Along with the ways in which the services Oak Lawn UMC and Prestonwood Baptist Church do or do not accomplish the goals of feminist theology, there are other interesting ways in which the two services compare and contrast. While the Oak Lawn service is community-oriented and focused on the collective calling of the church, the Prestonwood service is focused on the family unit and how the father can be a figure of faith. Even in their opportunities to serve, Oak Lawn outreaches to the homeless community in their area, while Prestonwood is focused on the family matter of pregnancy/abortion. Even in their announcement slides preceding the service, Prestonwood’s focus on the family was visible as they advertised their couples mentor program, while Oak Lawn’s announcements remained community-related.

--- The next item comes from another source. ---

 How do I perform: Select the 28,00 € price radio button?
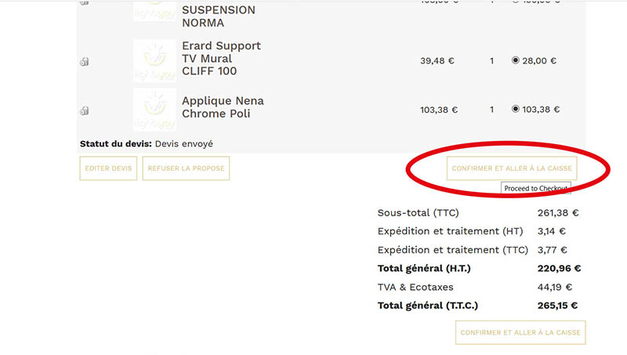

The use of God-talk language is another interesting point of difference between the two services. The two services differ not just in their use of pronouns in reference to God, but also in the metaphors of God they employ. The two men in the Prestonwood service refer to God as a male by using the male “he/him” pronouns. Feminist theology takes issue with this habit, as it perpetuates the idolatry of the male, for as Mary Daly says, “If God is male, then the male is God.” In contrast, in the Oak Lawn service only Jesus is referred to by male pronouns, and God is never referred to with pronouns of any kind. In terms of metaphors for God, Pastor Rachel Baughman says “you are our rock and our redeemer” in her prayer. On the other hand, the two men in the Prestonwood service heavily use victory language in their God-talk. Using words like “conflict,” “conquest,” “consequences,” and even saying that the passage is “all about victory,” they create a tone of severity that is rooted in the patriarchal metaphor of God as a victorious king, which establishes a distance between God and the individual.
Given the extent to which these two services represent the ethics and goals of feminism, when reviewing them from a feminist perspective, it is clear that Oak Lawn UMC’s service is a better reflection of feminist values than Prestonwood Baptist Church’s service.